Памфил с улыбкой любовался на свою жену. Ее предчувствия казались ему наивностью молодости, не понимавшей действительной жизни. Слезы, проступившие на прекрасных очах, напомнили ему утро летнего дня, с искрящейся росой на благоухающих цветах…
«Теперь это – чудный полевой цветок,– думал он, смотря на свою супругу,– но что будет, когда она появится в императорском городе, среди сказочной роскоши?» О, он будет тогда счастливейшим из смертных… Как все будут завидовать ему!.. И он с нежностью обнял ее гибкий стан и, подведя к окну, указал ей гордо качавшийся в гавани великолепный корабль, на котором сосредоточивались все его надежды. Грустно покачала головой молодая женщина и, тяжело вздохнув, простилась с мужем, который спешил с последними приготовлениями к отплытию.
Прошел год, и мы застаем нашу чету – мужа и жену не в столице империи, не в блеске и роскоши императорского двора, но в мрачной и зловонной тюрьме того же Аскалона… Отвратительная вонючая жидкость капала с потолка, по стенам ползали гады. На Памфиле были тяжелые оковы. Как изменился бедняга, как исхудал! Подле него, чуть не в лохмотьях, сидела его жена, но чудная краса ее и среди темницы приковывала взоры. В руках у них был черствый хлеб, которым они утоляли голод. Этот хлеб приносила в темницу жена, заработав его тяжелой и непривычной для нее работой…
Как же это случилось?
После нескольких дней благополучного плавания Памфила, в Архипелаге разразилась страшная буря, и корабль, разбившись о подводные скалы, пошел ко дну со всеми сокровищами. Сам Памфил, бросившись в море и уже потеряв последние силы в борьбе с волнами, был выброшен на берег острова, подобно древнему Улиссу, нагим, покрытым тиною. Вернувшись в Аскалон, Памфил был заключен своими заимодавцами в тюрьму. Сколько слез было пролито при свидании супругов! Сколько разговоров было в городе по случаю крушения богача! Сколько злорадства высказано было не столько его соперниками по торговле, сколько льстивыми друзьями, которые еще так недавно готовы были повергаться в прах пред ним и расточали льстивые речи с клятвами непоколебимой преданности! Заимодавцы выхлопотали у начальства, чтобы Памфила засадили в самое ужасное отделение тюрьмы, вместе с приговоренными к смертной казни преступниками: им нужно было допытаться, не скрыл ли он чего-нибудь из своего богатства.

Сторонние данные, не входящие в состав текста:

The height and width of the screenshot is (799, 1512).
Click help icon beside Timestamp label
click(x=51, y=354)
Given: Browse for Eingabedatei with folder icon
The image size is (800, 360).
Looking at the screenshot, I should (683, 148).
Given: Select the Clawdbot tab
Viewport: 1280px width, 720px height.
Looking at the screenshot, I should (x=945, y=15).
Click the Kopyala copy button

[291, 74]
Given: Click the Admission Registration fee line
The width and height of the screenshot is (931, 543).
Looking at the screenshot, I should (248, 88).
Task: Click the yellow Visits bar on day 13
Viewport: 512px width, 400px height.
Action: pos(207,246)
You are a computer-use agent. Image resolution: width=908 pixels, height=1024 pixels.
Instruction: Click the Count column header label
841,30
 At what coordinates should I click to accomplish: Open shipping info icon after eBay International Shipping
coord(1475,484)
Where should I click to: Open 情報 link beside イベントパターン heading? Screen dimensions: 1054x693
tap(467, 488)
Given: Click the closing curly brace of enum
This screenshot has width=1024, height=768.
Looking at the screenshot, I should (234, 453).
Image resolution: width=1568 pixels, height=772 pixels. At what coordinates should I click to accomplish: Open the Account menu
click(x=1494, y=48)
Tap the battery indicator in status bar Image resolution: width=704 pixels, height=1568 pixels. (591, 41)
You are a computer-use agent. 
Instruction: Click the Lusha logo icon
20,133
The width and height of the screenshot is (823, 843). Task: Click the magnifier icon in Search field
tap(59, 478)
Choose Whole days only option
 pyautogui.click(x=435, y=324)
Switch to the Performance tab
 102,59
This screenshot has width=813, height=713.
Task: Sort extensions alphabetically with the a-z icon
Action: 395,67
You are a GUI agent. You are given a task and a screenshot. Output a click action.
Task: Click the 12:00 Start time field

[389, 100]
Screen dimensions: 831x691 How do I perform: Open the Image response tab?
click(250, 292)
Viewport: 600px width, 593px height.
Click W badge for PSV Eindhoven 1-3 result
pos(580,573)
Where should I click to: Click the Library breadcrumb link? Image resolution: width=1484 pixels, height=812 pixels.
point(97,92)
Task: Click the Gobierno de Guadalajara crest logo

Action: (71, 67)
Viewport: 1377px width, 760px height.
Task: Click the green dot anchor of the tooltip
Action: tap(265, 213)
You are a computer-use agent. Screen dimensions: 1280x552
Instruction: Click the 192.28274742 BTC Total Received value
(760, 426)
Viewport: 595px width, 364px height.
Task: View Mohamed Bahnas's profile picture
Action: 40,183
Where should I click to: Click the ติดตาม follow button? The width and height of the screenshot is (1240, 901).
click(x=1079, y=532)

– О, как ты была права!..– говорил Памфил, припомнив последнюю разлуку.– Только теперь я понял, что правда – всегда правда… Что бы ни говорила житейская мудрость, одно верно: нет истинного блага ни в земном богатстве, ни в земных почестях… Нельзя отдавать бессмертной души ничему тленному.
Так говорил Памфил с полным раскаянием.
Жена сосредоточенно молчала. Она утром получила сведение, которое подкосило у нее ноги. Теперь она не знала, как сказать о том своему мужу. Заимодавцы, отчаявшись получить что-либо с Памфила, решили продать его в рабство… Бедная женщина вдруг задрожала всем телом и быстро поднялась, распахнув свои лохмотья: в темнице послышался говор, ей представилось, что уже пришли за ее мужем, и она невольным движением заслонила его собою. Но железная дверь тяжело растворилась, и на пороге тюрьмы показался вельможный господин, временно проживавший в Аскалоне. То был важный сановник, совершавший богомолье в Палестину. С пышной свитой он объездил святые места, с удовольствием принимал всюду воздаваемый ему почет и щедрой рукой напоказ рассыпал золото. Он посещал тюрьмы и там подавал также богатую милостыню. Войдя в комнату Памфила, он немедленно обратил внимание на молодую женщину. Ее красота не ускользнула от его взора, и он с видом тонкого знатока любовался ее изяществом, еще рельефнее выступавшим под лохмотьями, чем в пышном наряде.
— Позови-ка ее ко мне, – сказал он начальнику тюрьмы, подобострастно изгибавшемуся пред вельможей.
Молодая женщина быстро встала и подошла к нему. Слабый луч надежды почему-то мелькнул у ней в душе.
С вкрадчивой вежливостью светского человека вельможа выразил удивление, что такой чудный перл красоты он нашел среди столь ужасной обстановки. Бедняжка, не обратив внимания на льстивый тон в словах посетителя, рассказала ему о всех постигших ее несчастиях. Горячая речь ее прерывалась вздохами и слезами. Она была глубоко взволнована, но это придавало ей еще более очарования. Посетитель вежливо отвел ее в сторону.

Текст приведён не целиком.